Las “Instrucciones para la demarcación de la línea divisoria en la parte del norte”, que fueron emitidas en junio de 1752, constituyeron la ordenanza reguladora de los fines y procedimientos de la Expedición.

Iturriaga y sus subordinados debían dirigirse a Cumaná, capital de la Nueva Andalucía, gobernación del oriente venezolano, y allí organizarían, con el apoyo de las autoridades locales, el desplazamiento hacia el Amazonas, donde se encontrarían con los comisarios portugueses para dar comienzo a las tareas de fijación de la línea divisoria. Es evidente que la elección de esta ruta se debió a una iniciativa de Iturriaga. Éste sabía que en 1744 el jesuita Manuel Román, navegando por el Orinoco, se había encontrado con los portugueses de río Negro; con ello había quedado probada la existencia de un singular fenómeno fluvial, el caño Casiquiare, que conecta el Orinoco con el Amazonas.

La arriesgada decisión de tomar esta ruta, en teoría, presentaba para los españoles dos ventajas: evitar la dependencia logística de los portugueses, y forzar el paso por el interior de Venezuela y Nueva Granada de la Expedición, con el fin de satisfacer diversos propósitos secundarios, ligados al deseo de Carvajal de promover una visita política del territorio recorrido.

De esta manera, quedó patente que junto al fin principal, el trazado del límite, existían otros objetivos, algunos de ellos absolutamente deseables para la Guipuzcoana.

Entre ellos destacan los de tipo político —expulsión de los holandeses de Surinam y atracción de los negros cimarrones que vivían en el interior del continente—, científico —estudios de la canela, la quina y el cacao silvestre con vistas a poner en marcha su producción y comercialización— y económico —conocer el estado de las misiones de jesuitas y capuchinos catalanes y valorar las posibilidades de fomento de la Guayana—.

No resulta extraño que, ante lo numeroso de la comitiva expedicionaria y la gran cantidad de pertrechos, la fragata Inmaculada Concepción, que se había comprado para el traslado a América, resultara insuficiente.

Pero aún menos llamativo resulta que, al fin, fuera la Santa Ana, un navío de la Guipuzcoana, el que transportó a buena parte del personal y carga.

Al fin, el 15 de febrero de 1754 los expedicionarios al mando de Iturriaga partieron de Cádiz, y el 10 de abril, tras cincuenta y cuatro días de navegación, llegaron a Cumaná. Allí tuvieron que continuar haciendo frente a un clima de sospecha derivada de la conmoción producida por la guerra guaranítica, que había enfrentado en Paraguay a indígenas y jesuitas, opuestos a la entrega de sus reducciones a sus enemigos tradicionales, los portugueses, en cumplimiento del Tratado. Pero además, en Venezuela existía una dinámica propia, no precisamente favorable a sus objetivos.

● INFORMACIÓN SUMINISTRADA
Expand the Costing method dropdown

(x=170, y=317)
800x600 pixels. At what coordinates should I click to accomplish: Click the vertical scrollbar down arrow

● ENUNCIADO DE LA TAREA
Traduce al inglés la siguiente oración del fragmento proporcionado: «No resulta extraño que, ante lo numeroso de la comitiva expedicionaria y la gran cantidad de pertrechos, la fragata Inmaculada Concepción, que se había comprado para el traslado a América, resultara insuficiente.»

● RESPUESTA ESPERADA
It is not surprising that, given the large size of the expedition's party and the great quantity of supplies, the frigate Inmaculada Concepción, which had been purchased for the voyage to America, proved insufficient.